# New to Sailnet



## sakonnet82 (Nov 28, 2021)

Hello everyone, I'm Mark. Rejoining Sailnet, I have been on and off Sailnet since 2000. Been sailing Seastar, our Bristol 32, on Lake Michigan out of Winthrop Harbor, IL for the last five years. Prior to that, the south coast of New England out of Narragansett Bay. We have owned Seastar since 2005, prior to that, Illusion, a Bristol 24.


----------



## SV Siren (Mar 8, 2013)

Welcome back aboard sakonnet82.


----------



## PhilCarlson (Dec 14, 2013)

Welcome back!


----------



## Jeff_H (Feb 26, 2000)

Welcome back! There is a huge marina near the village of Winthrop Harbor that has easy access to Lake Michigan. Do you sail out of that Marina? 

Jeff


----------



## sakonnet82 (Nov 28, 2021)

Jeff_H said:


> Welcome back! There is a huge marina near the village of Winthrop Harbor that has easy access to Lake Michigan. Do you sail out of that Marina?
> 
> Jeff


Jeff,
Thank you for the welcome. Yes, we sail out of North Point Marina in Winthrop Harbor. It is huge, I believe 1500 slips, though the occupancy is only around 60%. 

Mark


----------



## Vahti (12 mo ago)

Ryan or Alby I'm called, sometimes things best unsaid HAHA. Im returning to the ocean. I don't know when, as prices on the west coast are...insane. A bent-toe lol, you know, was at 75k and I would not have given a wooden penny. Nothing against the vessel brand , just this ol gal had seen her days long ago. Nice to meet you all and hope to pass you on the seas!


----------



## Adrift136 (Jan 7, 2013)

sakonnet82 said:


> Hello everyone, I'm Mark. Rejoining Sailnet, I have been on and off Sailnet since 2000. Been sailing Seastar, our Bristol 32, on Lake Michigan out of Winthrop Harbor, IL for the last five years. Prior to that, the south coast of New England out of Narragansett Bay. We have owned Seastar since 2005, prior to that, Illusion, a Bristol 24.

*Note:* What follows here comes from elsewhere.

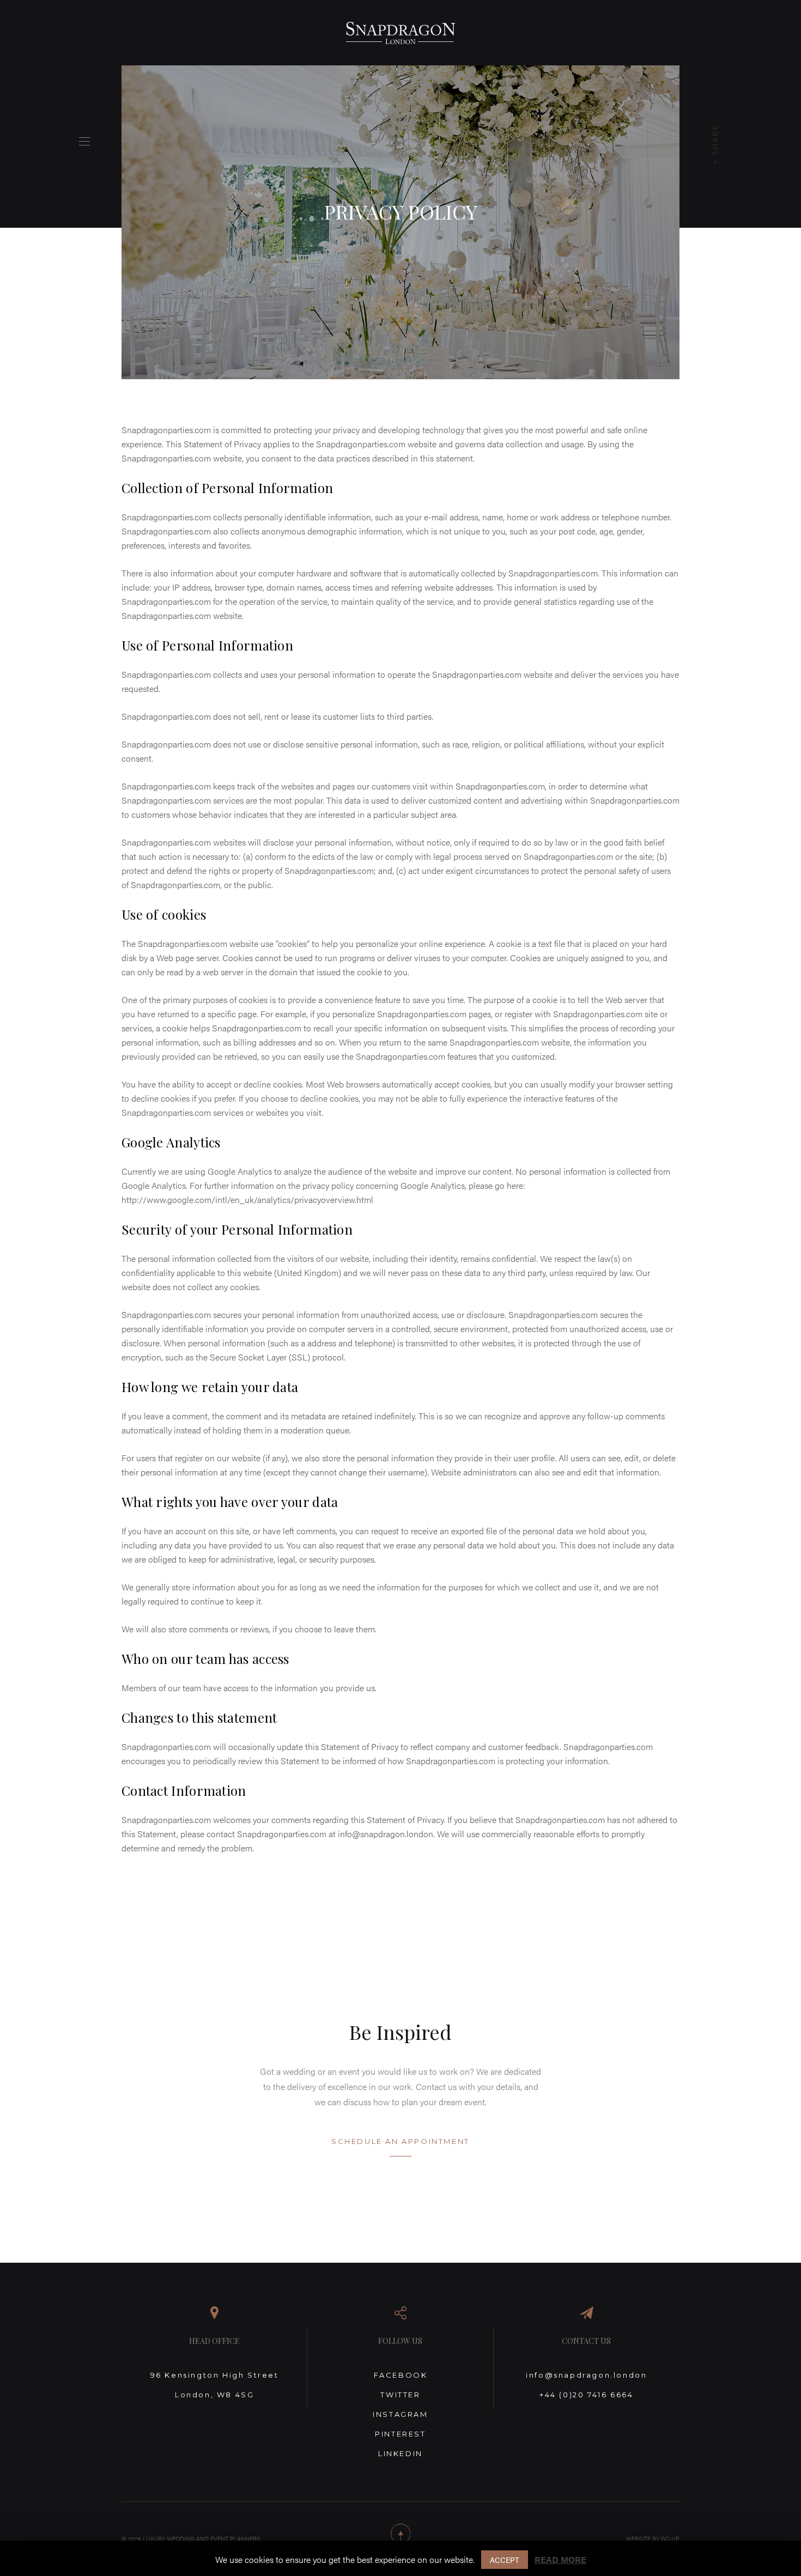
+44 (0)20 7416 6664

Hi. My wife and I bought a Bristol 32 two years ago. New fuel tank, re-built Yanmar, new sails this year, new standing rigging last year, new MackPack this year. But still it is a good boat and fun. We sail in Long Island Sound. Are there any owner associations/groups for the 32 that you are familiar with? Also, sailing - under main alone?...under jib alone? We're close to seventy and my mobility is very limited, so we sail easy and usually with a reef. But when the winds go to mid-teen kts to low twenties in short gusts, sometime it pays for us to just go easy and slow. Wondering if you've any thoughts on that issue. Many thanks either way.


----------